Figure 13.. Postsynaptic Ca²⁺-dependent mechanisms do not contribute to the prolonged suppression of within burst facilitation

A, representative responses to the first and fifth burst recorded from the DG OML evoked during a train of five γ frequency bursts (three pulses) delivered to the LPP at intervals of 200 ms before (top) and during (bottom) bath application of the SK channel antagonist apamin (200 nM; scale bars: y = 0.5 mV, x = 20 ms). B, graph summarizing the change in fEPSP slopes (relative to the initial response of the first burst) during θγ stimulation (five bursts) before (white circle) and after (orange circle) bath application of apamin. Apamin caused a modest enhancement of responses across bursts (F_(14,182) = 2.459, P = 0.003; n = 13 slices/4 mice; two-way RM-ANOVA). C, graph summarizing the decline in within-burst facilitation that occurs across successive bursts delivered at θγ patterns before (white circle) and with (orange circle) apamin present. Note the marked decline in the within-burst facilitation occurring across bursts during θγ stimulation is modestly enhanced by apamin (F_(14,182) = 1.873, P = 0.032; n = 13 slices/4 mice; two-way RM-ANOVA). D, exemplar eEPSCs recorded from DG granule cells following θγ stimulation of the LPP without (top) and with (bottom) the Ca²⁺ chelator BAPTA in the electrode’s internal solution (scale bars: y = 50 pA, x = 200 ms). E and F, graphs summarizing the relative change in the amplitude of eEPSC across bursts (E), and the decline in within-burst facilitation (F) that occurs following the activation of the LPP with θγ patterns of input. Note that BAPTA does not attenuate these responses (CTRL: n = 7 cells; BAPTA: n = 4 cells/3−4 mice).

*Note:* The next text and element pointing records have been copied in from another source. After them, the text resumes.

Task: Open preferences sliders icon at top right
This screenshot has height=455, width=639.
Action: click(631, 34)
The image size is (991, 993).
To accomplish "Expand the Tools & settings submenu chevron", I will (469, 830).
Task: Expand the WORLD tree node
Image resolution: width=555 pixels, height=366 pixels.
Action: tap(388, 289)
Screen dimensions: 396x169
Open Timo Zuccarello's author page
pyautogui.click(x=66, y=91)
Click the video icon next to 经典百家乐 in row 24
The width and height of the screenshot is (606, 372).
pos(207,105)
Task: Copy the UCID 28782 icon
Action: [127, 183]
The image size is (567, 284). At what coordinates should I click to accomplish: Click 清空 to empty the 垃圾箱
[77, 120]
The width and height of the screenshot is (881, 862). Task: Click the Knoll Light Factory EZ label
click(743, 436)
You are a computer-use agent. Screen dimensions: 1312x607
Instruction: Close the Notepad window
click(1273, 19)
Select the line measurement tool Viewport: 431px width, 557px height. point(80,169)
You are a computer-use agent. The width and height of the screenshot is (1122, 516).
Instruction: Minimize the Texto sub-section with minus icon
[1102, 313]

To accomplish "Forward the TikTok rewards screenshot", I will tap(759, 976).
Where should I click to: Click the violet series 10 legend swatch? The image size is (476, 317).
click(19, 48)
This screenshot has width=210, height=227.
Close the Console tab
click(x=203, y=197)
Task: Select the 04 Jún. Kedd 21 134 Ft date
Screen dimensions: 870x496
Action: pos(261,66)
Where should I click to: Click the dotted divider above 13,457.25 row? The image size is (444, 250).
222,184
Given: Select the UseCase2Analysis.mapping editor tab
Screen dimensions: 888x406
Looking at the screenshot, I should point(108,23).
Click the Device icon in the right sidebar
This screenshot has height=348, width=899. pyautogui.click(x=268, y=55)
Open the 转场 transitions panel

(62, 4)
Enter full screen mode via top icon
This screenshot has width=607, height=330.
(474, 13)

Figure 14.. Schematic representation of direct and indirect inputs to CA3 with predicted outputs to activation at 5 Hz and 50 Hz

A and B, schematic illustration of the proposed responses at the LPP–DG (yellow), LPP–CA3 (green) and Mossy Fiber (MF)–CA3 synapses in response to afferent inputs firing at 5 Hz (A) and 50 Hz (B). LEC, lateral entorhinal cortex. C and D, graphs depicting the predicted output (red) from field CA3 following activation at 5 Hz (C) and 50 Hz (D) based upon the synaptic transformations that occur across the three synapses within the circuit at each frequency. At 5 Hz modest frequency facilitation at both LPP–DG and LPP–CA3 synapses is accompanied by pronounced facilitation of responses at the MF–CA3 synapse (A). However, the predicted CA3 output (C) is not simply the sum of the facilitation across the three synapses as the MF–CA3 preferentially promotes robust feed-forward inhibition via activation of the interneuron network at 5 Hz. As such, one would predict that feed-forward inhibition will dampen the output from CA3. At higher stimulation frequencies (50 Hz), the output from CA3 will be largely determined by the balance between suppression of responses at the LPP–DG synapse and the robust frequency facilitation occurring at the MF–CA3. In D, the hypothetical outputs with and without a contribution from the direct LPP–CA3 input is shown. We propose that at γ frequencies (i.e. 50 Hz) activation of the LPP–CA3 will, due to its ability to largely follow inputs in this frequency range, increase the CA3 output. One should note that the proposed model does not account for the manner in which different frequencies of afferent stimulation may shape output from CA3 such that throughput is enhanced or suppressed.